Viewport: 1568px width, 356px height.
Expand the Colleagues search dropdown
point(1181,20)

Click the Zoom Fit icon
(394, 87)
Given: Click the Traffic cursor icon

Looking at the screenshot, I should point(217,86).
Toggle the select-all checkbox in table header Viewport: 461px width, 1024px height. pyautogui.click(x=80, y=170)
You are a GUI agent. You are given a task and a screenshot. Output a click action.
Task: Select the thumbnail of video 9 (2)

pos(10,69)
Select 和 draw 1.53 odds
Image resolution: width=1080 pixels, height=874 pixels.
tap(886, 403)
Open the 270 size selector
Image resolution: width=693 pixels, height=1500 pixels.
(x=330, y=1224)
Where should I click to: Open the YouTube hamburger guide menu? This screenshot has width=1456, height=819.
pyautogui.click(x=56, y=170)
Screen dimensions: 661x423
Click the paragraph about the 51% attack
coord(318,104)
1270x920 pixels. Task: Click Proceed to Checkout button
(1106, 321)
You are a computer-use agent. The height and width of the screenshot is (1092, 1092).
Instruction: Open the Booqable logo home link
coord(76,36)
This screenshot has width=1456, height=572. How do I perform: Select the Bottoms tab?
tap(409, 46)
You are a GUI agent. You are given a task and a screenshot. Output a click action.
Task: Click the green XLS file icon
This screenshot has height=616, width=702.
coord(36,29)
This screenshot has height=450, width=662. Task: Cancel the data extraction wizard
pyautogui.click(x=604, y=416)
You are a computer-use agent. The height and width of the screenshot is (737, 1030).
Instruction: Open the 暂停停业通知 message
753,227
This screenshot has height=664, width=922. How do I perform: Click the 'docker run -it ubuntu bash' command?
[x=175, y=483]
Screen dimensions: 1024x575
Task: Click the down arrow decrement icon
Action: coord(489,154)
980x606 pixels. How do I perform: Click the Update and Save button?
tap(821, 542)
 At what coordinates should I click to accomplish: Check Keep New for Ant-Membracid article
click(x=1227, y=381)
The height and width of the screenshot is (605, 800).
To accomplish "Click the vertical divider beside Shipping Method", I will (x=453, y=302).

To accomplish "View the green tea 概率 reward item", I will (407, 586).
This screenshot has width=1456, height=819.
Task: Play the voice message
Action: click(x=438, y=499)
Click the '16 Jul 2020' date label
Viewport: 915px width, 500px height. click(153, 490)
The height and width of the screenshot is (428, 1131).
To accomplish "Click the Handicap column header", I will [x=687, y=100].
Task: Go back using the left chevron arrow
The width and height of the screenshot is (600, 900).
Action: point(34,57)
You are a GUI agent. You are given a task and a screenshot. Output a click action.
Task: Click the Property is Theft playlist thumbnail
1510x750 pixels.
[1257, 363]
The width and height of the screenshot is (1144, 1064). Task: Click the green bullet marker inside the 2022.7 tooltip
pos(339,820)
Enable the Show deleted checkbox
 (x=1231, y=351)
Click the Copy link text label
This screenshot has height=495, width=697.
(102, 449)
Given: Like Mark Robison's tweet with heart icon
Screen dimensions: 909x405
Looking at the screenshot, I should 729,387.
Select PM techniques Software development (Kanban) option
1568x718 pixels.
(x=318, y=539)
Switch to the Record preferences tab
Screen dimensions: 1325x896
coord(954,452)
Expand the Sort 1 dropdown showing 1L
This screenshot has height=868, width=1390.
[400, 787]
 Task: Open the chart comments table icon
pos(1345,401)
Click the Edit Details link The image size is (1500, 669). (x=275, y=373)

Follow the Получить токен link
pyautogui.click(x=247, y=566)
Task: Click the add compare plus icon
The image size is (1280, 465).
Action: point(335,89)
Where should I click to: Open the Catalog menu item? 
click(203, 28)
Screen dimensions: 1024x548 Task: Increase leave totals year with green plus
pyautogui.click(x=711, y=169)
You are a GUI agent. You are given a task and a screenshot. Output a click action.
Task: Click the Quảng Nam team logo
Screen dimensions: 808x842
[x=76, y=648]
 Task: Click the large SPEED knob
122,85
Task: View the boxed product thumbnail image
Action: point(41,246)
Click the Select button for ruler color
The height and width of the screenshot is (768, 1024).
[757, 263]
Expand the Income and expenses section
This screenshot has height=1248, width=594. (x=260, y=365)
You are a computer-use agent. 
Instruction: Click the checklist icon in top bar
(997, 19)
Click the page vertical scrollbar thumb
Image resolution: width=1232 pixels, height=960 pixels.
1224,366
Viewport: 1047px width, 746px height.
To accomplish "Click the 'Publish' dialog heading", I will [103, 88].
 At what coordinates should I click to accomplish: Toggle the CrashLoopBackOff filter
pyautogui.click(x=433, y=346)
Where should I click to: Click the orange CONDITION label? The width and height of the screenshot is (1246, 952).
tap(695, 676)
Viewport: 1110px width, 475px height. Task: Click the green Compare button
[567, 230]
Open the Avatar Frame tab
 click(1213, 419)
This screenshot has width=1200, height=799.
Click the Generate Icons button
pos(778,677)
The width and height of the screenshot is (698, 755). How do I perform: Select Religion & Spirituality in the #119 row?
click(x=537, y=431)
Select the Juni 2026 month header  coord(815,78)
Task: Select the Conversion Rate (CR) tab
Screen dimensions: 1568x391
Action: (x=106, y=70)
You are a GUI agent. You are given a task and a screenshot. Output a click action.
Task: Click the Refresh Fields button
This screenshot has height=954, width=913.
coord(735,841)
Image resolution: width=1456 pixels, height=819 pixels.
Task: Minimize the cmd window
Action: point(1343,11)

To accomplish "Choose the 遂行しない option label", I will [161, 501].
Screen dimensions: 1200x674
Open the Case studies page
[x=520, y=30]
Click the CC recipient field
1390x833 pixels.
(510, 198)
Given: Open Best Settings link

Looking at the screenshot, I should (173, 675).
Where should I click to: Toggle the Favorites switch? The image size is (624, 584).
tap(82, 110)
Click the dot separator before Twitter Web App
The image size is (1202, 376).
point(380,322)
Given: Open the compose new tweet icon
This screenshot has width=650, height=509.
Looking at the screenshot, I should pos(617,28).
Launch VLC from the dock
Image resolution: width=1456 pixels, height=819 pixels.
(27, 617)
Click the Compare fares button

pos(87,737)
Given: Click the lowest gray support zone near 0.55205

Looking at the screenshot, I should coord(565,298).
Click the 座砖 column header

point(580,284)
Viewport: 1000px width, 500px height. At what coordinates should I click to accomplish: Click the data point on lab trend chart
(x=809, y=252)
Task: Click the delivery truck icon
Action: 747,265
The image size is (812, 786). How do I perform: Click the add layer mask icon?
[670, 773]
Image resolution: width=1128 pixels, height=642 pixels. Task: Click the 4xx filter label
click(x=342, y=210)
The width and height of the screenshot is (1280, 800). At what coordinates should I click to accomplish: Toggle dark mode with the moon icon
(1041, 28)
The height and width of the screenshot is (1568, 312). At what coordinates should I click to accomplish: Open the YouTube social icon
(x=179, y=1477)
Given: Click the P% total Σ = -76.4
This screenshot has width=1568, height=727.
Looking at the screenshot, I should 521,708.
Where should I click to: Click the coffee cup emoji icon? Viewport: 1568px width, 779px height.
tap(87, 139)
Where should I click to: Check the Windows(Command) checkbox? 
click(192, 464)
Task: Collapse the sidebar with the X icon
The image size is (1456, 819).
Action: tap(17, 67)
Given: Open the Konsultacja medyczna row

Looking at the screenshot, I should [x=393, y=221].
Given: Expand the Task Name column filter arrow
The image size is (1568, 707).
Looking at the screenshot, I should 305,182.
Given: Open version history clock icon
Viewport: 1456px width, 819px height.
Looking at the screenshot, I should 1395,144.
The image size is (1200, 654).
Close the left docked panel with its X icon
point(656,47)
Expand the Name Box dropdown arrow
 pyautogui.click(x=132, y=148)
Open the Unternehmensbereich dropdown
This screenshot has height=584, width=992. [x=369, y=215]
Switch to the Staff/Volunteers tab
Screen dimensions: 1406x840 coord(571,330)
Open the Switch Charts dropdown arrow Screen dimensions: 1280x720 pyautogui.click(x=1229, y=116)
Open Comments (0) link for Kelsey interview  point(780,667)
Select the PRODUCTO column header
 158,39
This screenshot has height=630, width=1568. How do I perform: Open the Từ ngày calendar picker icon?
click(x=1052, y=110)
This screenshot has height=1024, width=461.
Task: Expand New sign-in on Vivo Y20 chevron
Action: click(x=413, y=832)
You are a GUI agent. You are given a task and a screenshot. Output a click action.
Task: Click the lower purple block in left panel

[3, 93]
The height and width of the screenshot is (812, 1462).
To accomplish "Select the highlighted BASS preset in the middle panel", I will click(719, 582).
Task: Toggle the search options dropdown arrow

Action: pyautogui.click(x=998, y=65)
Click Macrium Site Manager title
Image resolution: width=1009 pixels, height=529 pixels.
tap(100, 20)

++++

__Exercise instructions__: Reproduce only the listing lines from the line with "Task: Open the chart comments table icon" up to and including the line with "pyautogui.click(x=433, y=346)", swapping "Toggle" for "Switch" and leaving everything else unchanged.

__Exercise response__:
 Task: Open the chart comments table icon
pos(1345,401)
Click the Edit Details link The image size is (1500, 669). (x=275, y=373)

Follow the Получить токен link
pyautogui.click(x=247, y=566)
Task: Click the add compare plus icon
The image size is (1280, 465).
Action: point(335,89)
Where should I click to: Open the Catalog menu item? 
click(203, 28)
Screen dimensions: 1024x548 Task: Increase leave totals year with green plus
pyautogui.click(x=711, y=169)
You are a GUI agent. You are given a task and a screenshot. Output a click action.
Task: Click the Quảng Nam team logo
Screen dimensions: 808x842
[x=76, y=648]
 Task: Click the large SPEED knob
122,85
Task: View the boxed product thumbnail image
Action: point(41,246)
Click the Select button for ruler color
The height and width of the screenshot is (768, 1024).
[757, 263]
Expand the Income and expenses section
This screenshot has height=1248, width=594. (x=260, y=365)
You are a computer-use agent. 
Instruction: Click the checklist icon in top bar
(997, 19)
Click the page vertical scrollbar thumb
Image resolution: width=1232 pixels, height=960 pixels.
1224,366
Viewport: 1047px width, 746px height.
To accomplish "Click the 'Publish' dialog heading", I will [103, 88].
 At what coordinates should I click to accomplish: Switch the CrashLoopBackOff filter
pyautogui.click(x=433, y=346)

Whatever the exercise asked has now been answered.